文書抜粋 ::
ETCグループ(カナダ)報告 2005年6月1日
ナノスケール技術と小さな BANG 理論に関する
小さな入門書


情報源:A Tiny Primer on Nano-scale Technologies ...and The Little BANG Theory
ETC Group, June 1, 2005
http://www.etcgroup.org/article.asp?newsid=516
http://www.etcgroup.org

訳:安間 武 (化学物質問題市民研究会)
http://www.ne.jp/asahi/kagaku/pico/
掲載日:2006年1月11日

ナノ技術とは何か?
 ナノスケール技術とは物質を原子及び分子のスケールで操作するために用いられる技術一式のことである。”ナノ”は寸法であり物体ではない。生命が操作される”バイオ技術”とは異なり、”ナノ技術は”スケールだけを問題にする。”ナノメートル”(nm)は10億分の1メートルである。ヒトの髪の毛の太さは約80,000ナノメートルである。水素原子10個を並べると1ナノメートルになる。DNA分子の幅はは約2.5nmである。それに比べると赤血球は巨大であり直径が約5,000nmである。ナノスケールのものは肉眼でも普通の顕微鏡でも見ることができず、最も強力な顕微鏡でのみ見ることができる。

入力データ ::
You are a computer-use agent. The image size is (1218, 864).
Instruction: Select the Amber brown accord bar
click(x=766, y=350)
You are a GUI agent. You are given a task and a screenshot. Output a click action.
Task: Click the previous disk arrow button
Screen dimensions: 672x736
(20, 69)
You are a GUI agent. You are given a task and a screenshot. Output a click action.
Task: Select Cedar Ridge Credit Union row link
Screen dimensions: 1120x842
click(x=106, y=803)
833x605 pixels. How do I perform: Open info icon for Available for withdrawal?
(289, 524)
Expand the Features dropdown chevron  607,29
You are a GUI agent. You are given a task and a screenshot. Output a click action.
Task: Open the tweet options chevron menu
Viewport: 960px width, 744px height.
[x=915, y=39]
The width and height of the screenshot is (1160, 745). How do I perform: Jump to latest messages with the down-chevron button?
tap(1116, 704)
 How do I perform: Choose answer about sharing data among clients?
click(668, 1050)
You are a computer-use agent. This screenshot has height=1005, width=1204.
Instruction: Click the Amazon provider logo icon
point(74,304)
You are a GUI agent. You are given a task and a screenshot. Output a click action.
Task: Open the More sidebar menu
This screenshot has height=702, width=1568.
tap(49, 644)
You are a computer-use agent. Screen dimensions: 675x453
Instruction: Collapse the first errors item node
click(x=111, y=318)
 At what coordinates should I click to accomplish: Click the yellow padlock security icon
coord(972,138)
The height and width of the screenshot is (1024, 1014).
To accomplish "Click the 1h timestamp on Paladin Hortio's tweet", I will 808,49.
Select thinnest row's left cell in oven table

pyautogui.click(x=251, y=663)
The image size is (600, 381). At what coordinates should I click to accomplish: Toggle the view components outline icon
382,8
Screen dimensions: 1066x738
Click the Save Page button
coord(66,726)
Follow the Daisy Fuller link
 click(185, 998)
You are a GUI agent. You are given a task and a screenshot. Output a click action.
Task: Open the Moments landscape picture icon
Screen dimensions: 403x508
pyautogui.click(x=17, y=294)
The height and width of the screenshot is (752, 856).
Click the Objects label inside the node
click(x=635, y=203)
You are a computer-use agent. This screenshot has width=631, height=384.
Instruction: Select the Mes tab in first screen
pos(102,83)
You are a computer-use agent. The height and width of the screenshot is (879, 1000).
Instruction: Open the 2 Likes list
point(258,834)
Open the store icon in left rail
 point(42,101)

作業内容 ::
文書抜粋のうち「情報源:A Tiny Primer」から「訳:安間 武 (化学物質問題市民研究会)」までを、一字も変えずに返すこと。

解答 ::
情報源:A Tiny Primer on Nano-scale Technologies ...and The Little BANG Theory
ETC Group, June 1, 2005
http://www.etcgroup.org/article.asp?newsid=516
http://www.etcgroup.org

訳:安間 武 (化学物質問題市民研究会)